Plant Cell 27, 3175–3189 (2015)

Allelopathy involves the production by plants such as grasses of secondary metabolites that disturb the growth or germination of their neighbours. This interaction often happens through root excretions that diffuse around the rhizosphere, and has ecological importance, as plants using it obtain a fitness advantage by reducing competition. It is crucial for structuring plant communities, including in agricultural ecosystems. Venturelli and colleagues have now discovered one molecular mechanism behind allelopathy that involves chromatin configuration.

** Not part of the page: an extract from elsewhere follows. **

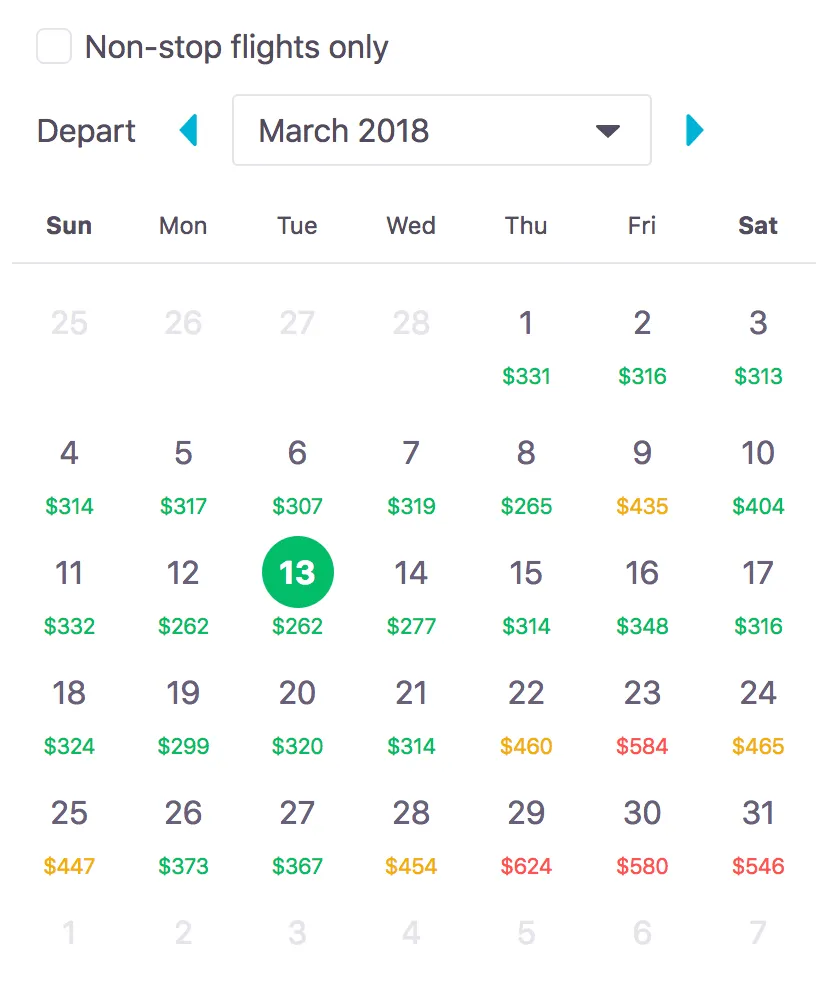Click the Depart label
828x1008 pixels.
[85, 130]
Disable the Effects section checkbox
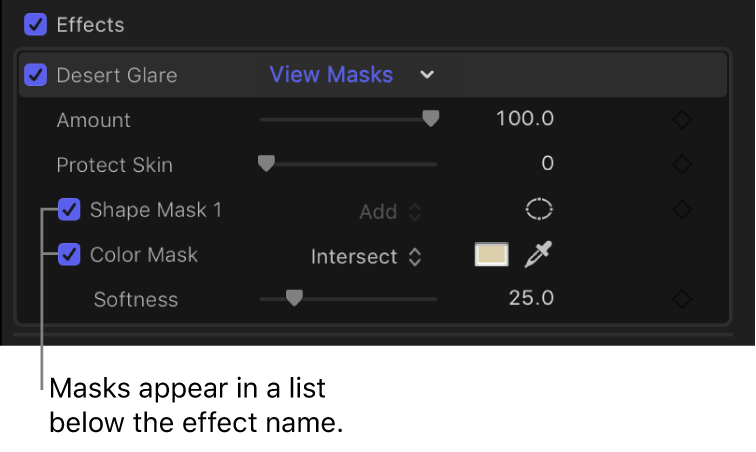 point(35,23)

Cyclic hydroxamic acids are one of the many substances released by roots. They are quickly degraded in the soil to stable chemical forms, which are potent inhibitors of the highly conserved chromatin-modifying histone deacetylases. In fact, these chemicals are as phytotoxic as a commercial herbicide. In Arabidopsis, they induce hyper-acetylation for hundreds of genes, which then become over-activated, presumably perturbing plant growth and development.

Epigenetic modifications represent a wide-range layer of endogenous gene expression control. This makes dynamic chromatin remodelling an efficient target of choice for co-evolutionary adaptations by foreign organisms: pathogenic or symbiotic microbes, fungi, or in this case, other plants. Understanding this natural warfare can have practical applications, by increasing the repertoire of natural toxins used in agriculture and even in cancer research.